Recopiez à l'identique, dans l'extrait du débat ci-dessous, le passage qui va de « Pour toutes ces » jusqu'à « l’amendement n° 20. ».

▶ **Extrait**:
————

Ces deux amendements sont ainsi libellés :
Supprimer cet article.
La parole est à M. Jérôme Durain, pour présenter l’amendement n° 13.
M. Jérôme Durain. Je n’y reviens pas, le pouvoir accordé au préfet de prononcer une décision d’interdiction préventive de manifester est par trop discrétionnaire. On le voit bien, les éléments objectifs sur lesquels le préfet peut s’appuyer sont trop larges et aléatoires, ce qui pourra conduire à des interdictions arbitraires.
Par ailleurs, les conséquences de la mesure administrative d’interdiction – obligation de pointage, interdiction de prendre part à toute manifestation sur l’ensemble du territoire national pour une durée d’un mois – sont elles-mêmes disproportionnées et manifestement excessives.
Enfin, les garde-fous sont très putatifs, puisque l’exercice du droit au recours effectif devant le juge sera impossible dans les faits.
Pour toutes ces raisons, la suppression de cet article scélérat nous paraît souhaitable.
M. le président. La parole est à Mme Cathy Apourceau-Poly, pour présenter l’amendement n° 20.
Mme Cathy Apourceau-Poly. Ce n’est pas la première fois que le législateur tente de contraindre les libertés constitutionnelles par la voie administrative. On connaît les interdictions administratives de stade, les IAS, fortement contestées plus de dix ans après leur instauration, y compris sur le plan du droit. On se rappelle aussi que certaines et certains ont voulu étendre une mesure analogue aux fraudeurs dans les transports en commun…
Il me semble essentiel de revenir sur deux points précis : le dévoiement, déjà prévisible, du dispositif et l’atteinte portée aux droits de la défense.

————

▶ **Données fournies**:
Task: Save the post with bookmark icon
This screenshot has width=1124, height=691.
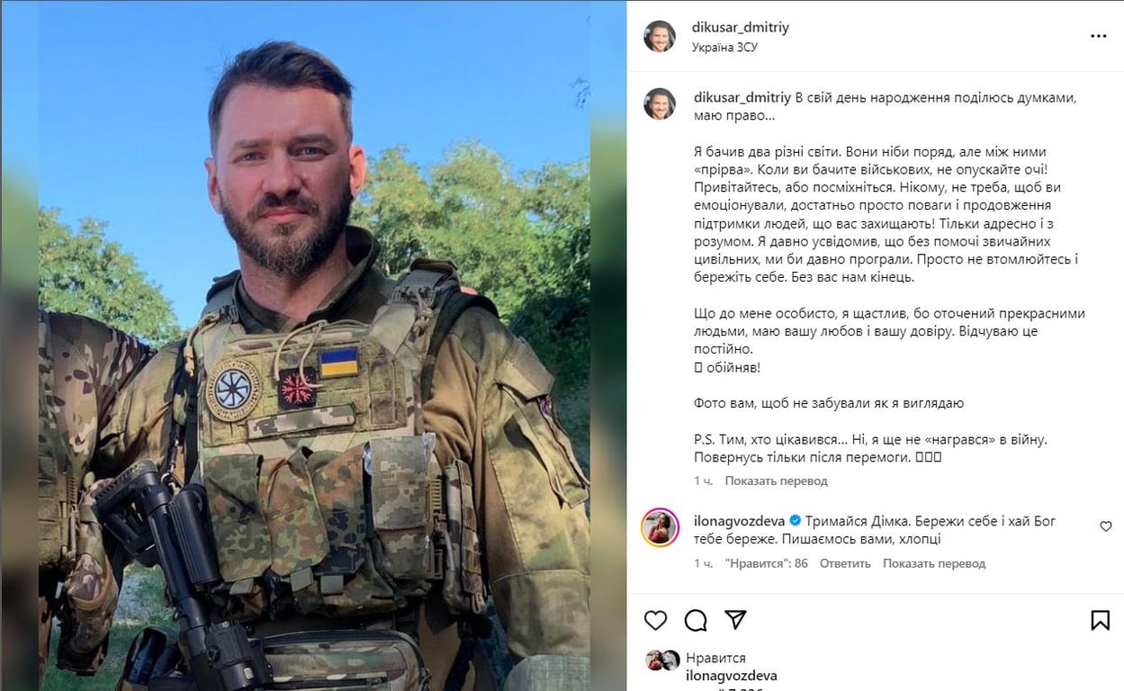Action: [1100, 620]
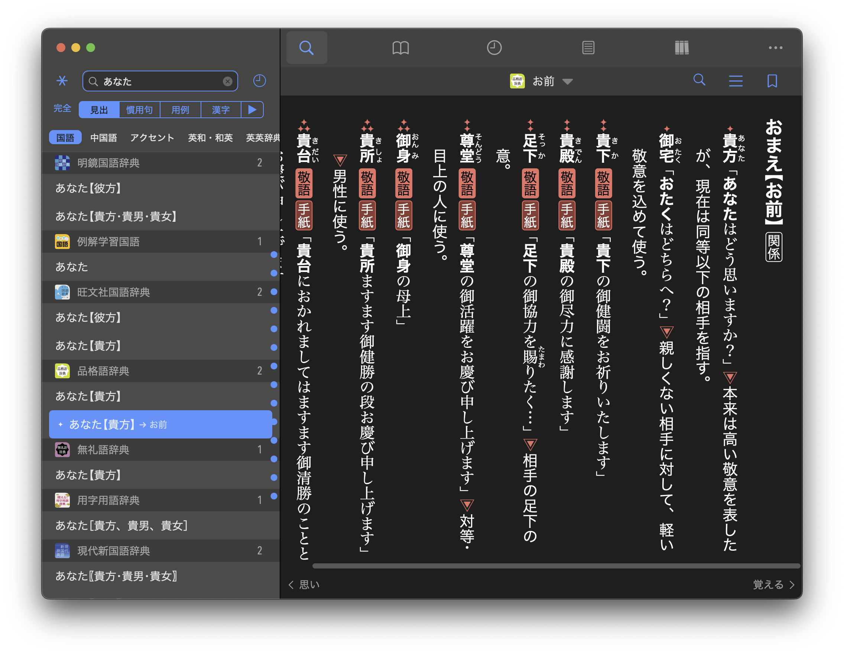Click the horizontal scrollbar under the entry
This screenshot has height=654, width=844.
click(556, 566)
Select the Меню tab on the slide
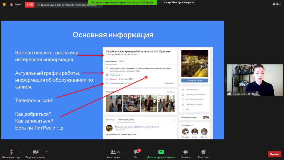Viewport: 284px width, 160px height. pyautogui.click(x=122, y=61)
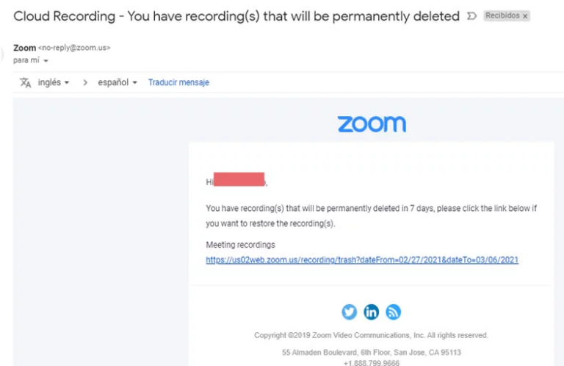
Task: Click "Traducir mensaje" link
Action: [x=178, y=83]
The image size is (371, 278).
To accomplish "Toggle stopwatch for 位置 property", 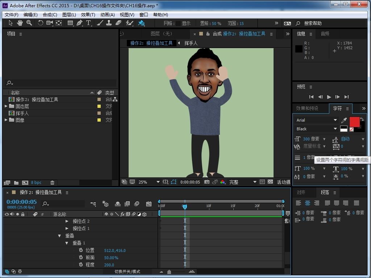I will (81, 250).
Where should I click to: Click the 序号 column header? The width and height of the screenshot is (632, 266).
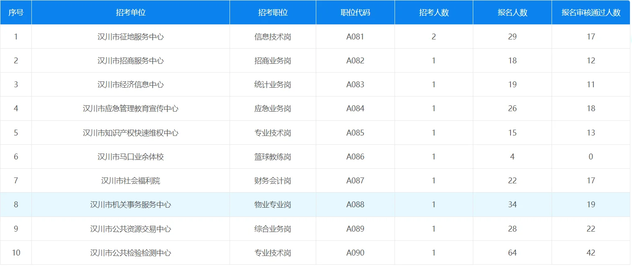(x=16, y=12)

————

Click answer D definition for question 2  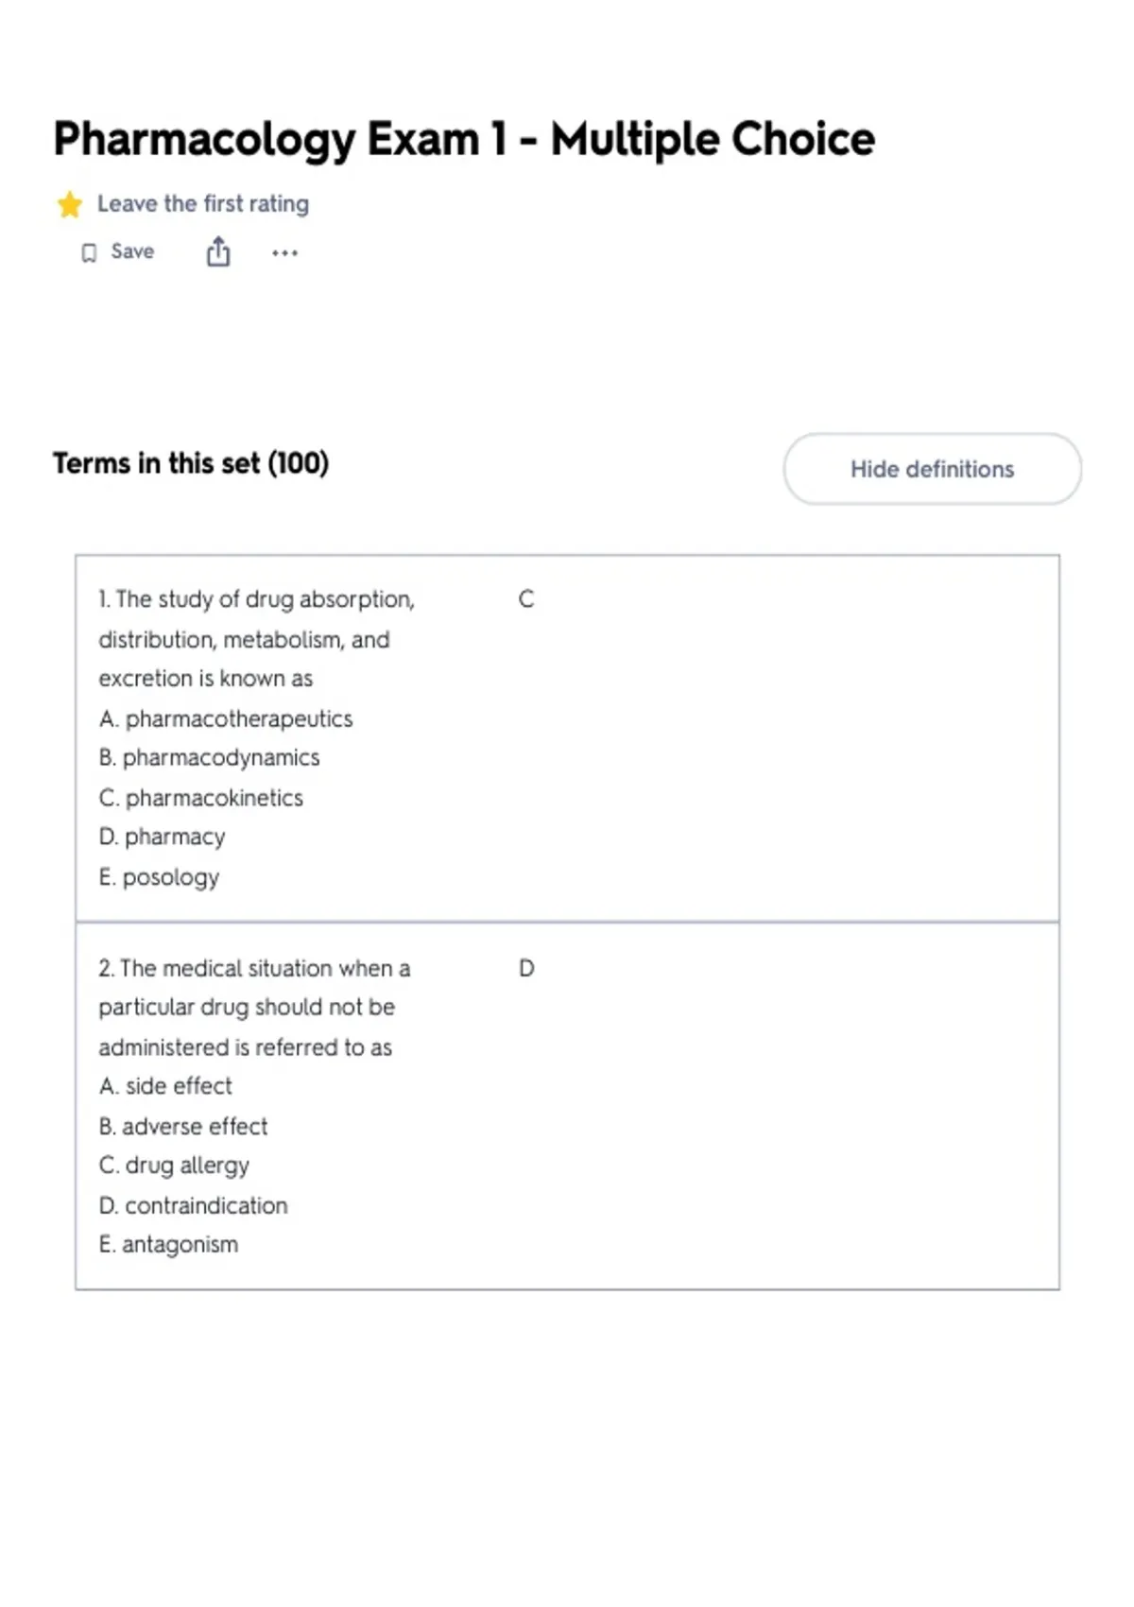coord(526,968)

————

▶ **Réponse ci-dessous**:
Pour toutes ces raisons, la suppression de cet article scélérat nous paraît souhaitable.
M. le président. La parole est à Mme Cathy Apourceau-Poly, pour présenter l’amendement n° 20.